◆ Exercises to complete:
• 1. In the blog post about smoked salt, what did John say the smoked salt made the house smell like?
• 2. Retype the part of the blog post between "Tuesday, August 14, 2012" and "might otherwise give.", inclusive.

◆ Passage:
Tuesday, August 14, 2012

Smoked Salt


This is the pizza I made for dinner.  The crust was Portland Pie Wheat and John tortured it into fitting the pan-- there was cursing.  I brushed it with olive oil and layered on the potatoes (beautifully cut by my very simple Swiss mandoline).  I crushed five cloves of garlic together with Salish smoked salt, using my Alaskan cutter thing (an uloo?), sprinkled that over the potatoes and added chopped fresh rosemary.  It cooked about fifteen minutes and tasted great.

This is the first time I have used smoked salt.  John said that it smelled like the house was burning down.  From what I have read on the internet, smoked salt is very useful in dishes like vegetarian bean soup where the salt replaces the flavor meat might otherwise give.

It has been an adventuresome week foodwise.  I finally prepared fresh fava beans for the quinoa, roasted cauliflower and fava bean salad recommended by Martha Rose Shulman and I also baked four beautiful cippolini onions.  Last night I made a mushroom, green pea and basil risotto and I liked it much better than the tomato and eggplant one I made last week.

My day felt unproductive because I twice drove my neighbor, Wayne, on his errands.  Firstly I took him to the town hall because there was a mix-up with his tax bill-- something outlandish like their thinking he had land in Florida-- John and I both told him to stay calm about it but calm is not in his nature.  Then we had to make his customary round of Hannaford, Dollar Store, Key Bank and Jack's Grocery.  Fortunately I also dashed into Hannaford and mailed an Amazon book at the post office so I made the most of doing my good deed.  It occurs to me to wonder if I drive him because I am a nice and kind person or because I am unable to refuse.  But why should I refuse?  He has no car, poor health, few resources and the need to go places.  I have a car, enough money, "free" time and a desire to earn good karma.  That being said, I AM unable to refuse.  The other morning I was deep into the garden, wet from a drizzling rain and covered with dirt.  I said "I really don't want to stop and go uptown-- I would need to change my clothes, etc."  He responded, that I didn't even need to get out of the car.  As always he insisted that he "wouldn't hold me up"-- just wanted to go to Hannaford, etc.

◆ Information given:
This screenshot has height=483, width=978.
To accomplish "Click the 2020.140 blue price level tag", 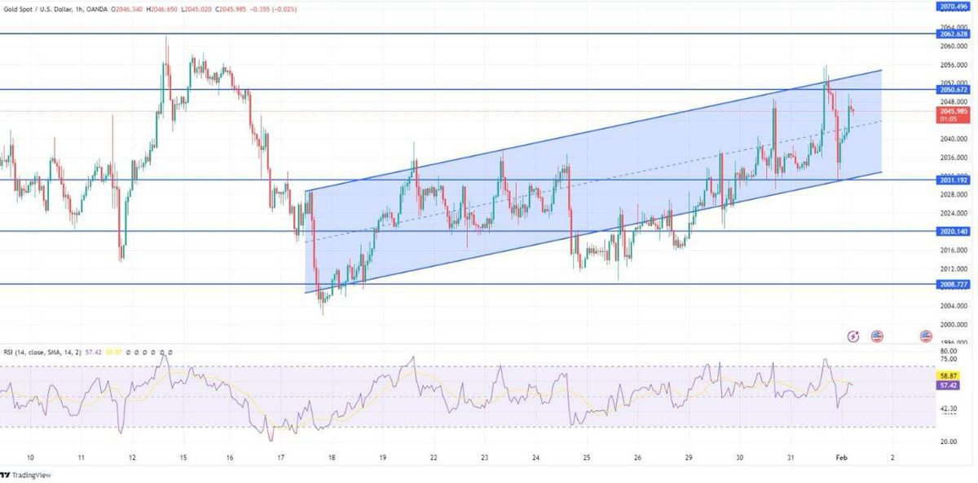I will click(952, 233).
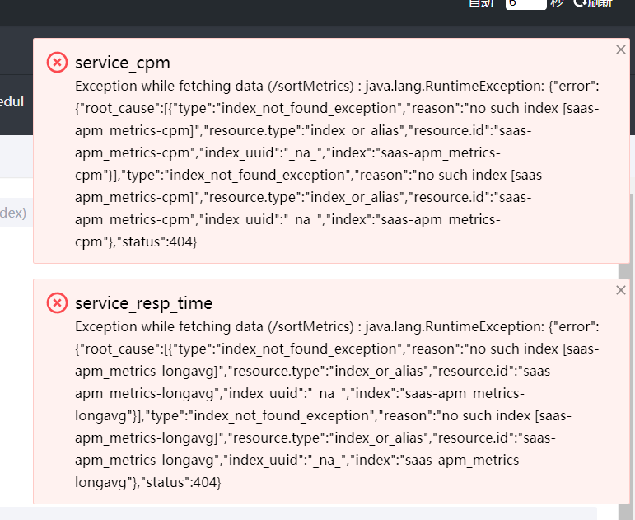Click the red error icon beside service_cpm
Screen dimensions: 635x520
[57, 63]
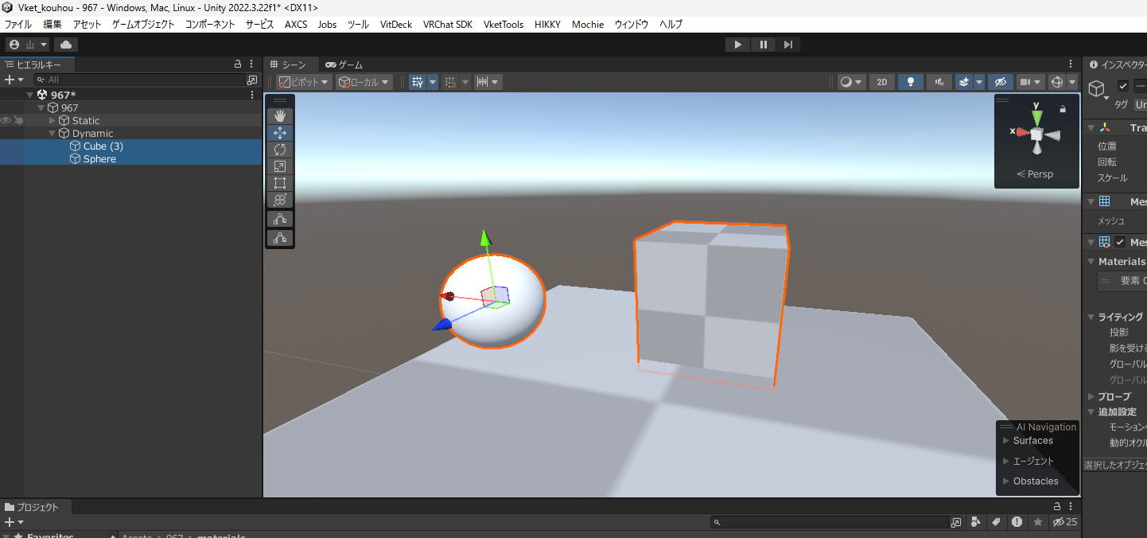Click the Step frame button

coord(787,45)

◆ Written responses:
• 1. He said it smelled like the house was burning down.

• 2.
Tuesday, August 14, 2012

Smoked Salt


This is the pizza I made for dinner.  The crust was Portland Pie Wheat and John tortured it into fitting the pan-- there was cursing.  I brushed it with olive oil and layered on the potatoes (beautifully cut by my very simple Swiss mandoline).  I crushed five cloves of garlic together with Salish smoked salt, using my Alaskan cutter thing (an uloo?), sprinkled that over the potatoes and added chopped fresh rosemary.  It cooked about fifteen minutes and tasted great.

This is the first time I have used smoked salt.  John said that it smelled like the house was burning down.  From what I have read on the internet, smoked salt is very useful in dishes like vegetarian bean soup where the salt replaces the flavor meat might otherwise give.